8th president of Stillman College
- Incumbent
- Assumed office July 1, 2023
- Preceded by: Cynthia Warrick

Personal details
- Born: Yolanda Williams Shreveport, Louisiana, U.S.
- Children: 2
- Alma mater: Dillard University Louisiana State University

= Yolanda W. Page =

American academic administrator

Yolanda Williams Page is an American academic administrator serving as the eighth president of Stillman College since July 2023. She was the provost of Savannah State University from 2022 to 2023.

== Education ==
Page is from Shreveport, Louisiana. Page earned a B.A. in English with a minor in business management from Dillard University in 1991. She was a member of the student government association and Alpha Kappa Alpha. She earned a M.A. and Ph.D. in American and African-American literature from Louisiana State University.

== Career ==
Page worked at English instructor at Dillard in 1994. She later served as its chair of the English department and assistant dean of humanities. She was the inaugural Title III and student success director at the University of Arkansas at Little Rock. Page worked at the University of Arkansas at Pine Bluff as the chair of the department of English, theatre and mass communications.

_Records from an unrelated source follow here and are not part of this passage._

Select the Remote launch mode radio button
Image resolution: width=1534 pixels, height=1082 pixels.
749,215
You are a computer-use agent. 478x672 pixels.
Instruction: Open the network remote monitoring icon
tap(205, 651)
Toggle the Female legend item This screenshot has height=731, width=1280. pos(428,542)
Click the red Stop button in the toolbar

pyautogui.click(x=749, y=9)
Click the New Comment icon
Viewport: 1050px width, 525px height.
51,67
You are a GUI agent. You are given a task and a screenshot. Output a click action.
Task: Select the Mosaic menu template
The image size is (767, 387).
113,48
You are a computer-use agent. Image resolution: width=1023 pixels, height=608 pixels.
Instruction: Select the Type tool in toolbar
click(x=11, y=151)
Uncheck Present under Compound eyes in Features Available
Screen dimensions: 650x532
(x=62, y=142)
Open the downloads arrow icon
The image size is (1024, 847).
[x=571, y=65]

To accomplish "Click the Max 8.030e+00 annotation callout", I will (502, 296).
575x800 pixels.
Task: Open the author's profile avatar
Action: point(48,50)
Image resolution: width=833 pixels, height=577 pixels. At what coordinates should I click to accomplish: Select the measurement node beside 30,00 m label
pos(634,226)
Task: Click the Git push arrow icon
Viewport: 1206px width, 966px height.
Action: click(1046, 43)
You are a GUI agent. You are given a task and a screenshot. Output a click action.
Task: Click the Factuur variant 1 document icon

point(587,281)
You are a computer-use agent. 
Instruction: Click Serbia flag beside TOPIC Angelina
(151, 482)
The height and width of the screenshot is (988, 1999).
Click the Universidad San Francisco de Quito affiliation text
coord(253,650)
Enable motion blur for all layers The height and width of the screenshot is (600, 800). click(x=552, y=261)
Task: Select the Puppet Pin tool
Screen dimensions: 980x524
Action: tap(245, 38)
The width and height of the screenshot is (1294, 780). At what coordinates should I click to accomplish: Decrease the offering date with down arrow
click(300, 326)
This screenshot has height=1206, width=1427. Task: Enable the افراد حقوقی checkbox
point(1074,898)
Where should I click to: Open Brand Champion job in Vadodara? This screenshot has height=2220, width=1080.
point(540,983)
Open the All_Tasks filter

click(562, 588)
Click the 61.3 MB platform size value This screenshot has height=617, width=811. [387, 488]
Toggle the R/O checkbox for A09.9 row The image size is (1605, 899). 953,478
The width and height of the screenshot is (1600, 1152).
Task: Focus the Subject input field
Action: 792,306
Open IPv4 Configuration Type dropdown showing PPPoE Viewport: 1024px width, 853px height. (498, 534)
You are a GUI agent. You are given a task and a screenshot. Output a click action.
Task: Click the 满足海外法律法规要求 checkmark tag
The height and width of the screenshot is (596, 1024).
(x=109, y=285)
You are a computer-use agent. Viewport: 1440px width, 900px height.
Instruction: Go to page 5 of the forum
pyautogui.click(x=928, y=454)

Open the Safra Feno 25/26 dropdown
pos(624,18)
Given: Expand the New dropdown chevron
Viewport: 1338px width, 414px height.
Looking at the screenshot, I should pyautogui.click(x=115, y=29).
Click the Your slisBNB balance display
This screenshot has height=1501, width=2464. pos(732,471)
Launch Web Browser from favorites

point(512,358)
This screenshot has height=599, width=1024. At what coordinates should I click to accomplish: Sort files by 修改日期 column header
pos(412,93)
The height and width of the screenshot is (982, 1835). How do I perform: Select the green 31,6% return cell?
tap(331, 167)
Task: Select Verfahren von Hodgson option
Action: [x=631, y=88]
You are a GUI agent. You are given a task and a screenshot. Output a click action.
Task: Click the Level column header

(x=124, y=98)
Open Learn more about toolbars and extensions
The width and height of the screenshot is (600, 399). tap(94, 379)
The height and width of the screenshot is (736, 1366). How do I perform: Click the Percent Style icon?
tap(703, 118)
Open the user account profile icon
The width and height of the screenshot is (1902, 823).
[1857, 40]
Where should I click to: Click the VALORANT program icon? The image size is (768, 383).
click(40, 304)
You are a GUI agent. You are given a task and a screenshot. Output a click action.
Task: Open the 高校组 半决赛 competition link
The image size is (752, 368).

In 2011, she was promoted to dean of the School of Arts and Sciences. She was promoted to full professor at Pine Bluff. In 2013, she returned to Dillard as the vice president in the division of academic affairs and professor of English at Dillard University. On September 6, 2022, she became the provost, vice president for academic affairs, and chief academic officer of Savannah State University.

On July 1, 2023, Page became the eighth president of Stillman College, succeeding Cynthia Warrick.

== Personal life ==
Page is married to academic administrator David D. Page. She has two children.